This function runs the autofluorescence removal process on a list of samples, using the specified parameters and settings.
run.af.removal(
clean.expr,
af.removal.sample,
spectral.channel,
peak.channel,
universal.negative,
asp,
scatter.param,
negative.n = 500,
positive.n = 1000,
scatter.match = TRUE,
intermediate.figures = FALSE,
main.figures = TRUE,
parallel = FALSE,
verbose = TRUE
)List containing cleaned expression data.
Vector of sample names for which autofluorescence removal is to be performed.
Vector of spectral channel names.
Vector of peak detection channels for fluorophores.
Name of the universal negative control.
The AutoSpectral parameter list.
Prepare using get.autospectral.param
Vector of scatter parameters.
Integer. Number of events to include in the downsampled
negative population. Default is 500.
Integer. Number of events to include in the downsampled
positive population. Default is 1000.
Logical, default is TRUE. Whether to select negative
events based on scatter profiles matching the positive events. Defines a
region of FSC and SSC based on the distribution of selected positive events.

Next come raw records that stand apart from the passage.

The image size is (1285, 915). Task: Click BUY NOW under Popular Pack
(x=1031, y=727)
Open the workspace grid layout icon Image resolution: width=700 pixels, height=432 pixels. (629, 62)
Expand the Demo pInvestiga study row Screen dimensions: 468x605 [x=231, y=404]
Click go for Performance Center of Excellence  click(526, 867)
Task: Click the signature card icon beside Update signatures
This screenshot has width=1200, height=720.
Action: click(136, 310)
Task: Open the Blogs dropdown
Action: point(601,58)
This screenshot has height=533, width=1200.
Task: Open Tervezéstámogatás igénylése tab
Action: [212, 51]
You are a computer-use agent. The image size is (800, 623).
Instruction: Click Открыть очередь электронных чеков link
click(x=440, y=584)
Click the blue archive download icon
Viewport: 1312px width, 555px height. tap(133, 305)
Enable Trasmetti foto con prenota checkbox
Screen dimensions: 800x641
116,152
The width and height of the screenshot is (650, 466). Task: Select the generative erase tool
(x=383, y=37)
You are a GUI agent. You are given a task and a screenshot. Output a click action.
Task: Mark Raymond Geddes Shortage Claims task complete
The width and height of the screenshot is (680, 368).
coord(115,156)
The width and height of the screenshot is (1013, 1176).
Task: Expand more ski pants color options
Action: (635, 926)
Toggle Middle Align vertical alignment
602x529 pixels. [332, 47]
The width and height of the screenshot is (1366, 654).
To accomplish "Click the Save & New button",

Logical, if TRUE returns additional figures to
show the inner workings of the cleaning, including definition of low-AF cell
gates on the PCA-unmixed unstained and spectral ribbon plots of the AF
exclusion from the unstained.
Logical, if TRUE creates the main figures to show the
impact of intrusive autofluorescent event removal and scatter-matching for
the negatives.
Logical, default is FALSE, in which case parallel processing
will not be used. Parallel processing will likely be faster when many small
files are read in. If the data is larger, parallel processing may not
accelerate the process much.
Logical, default is TRUE. Set to FALSE to suppress messages.
A list containing the expression data with autofluorescent events removed for each sample.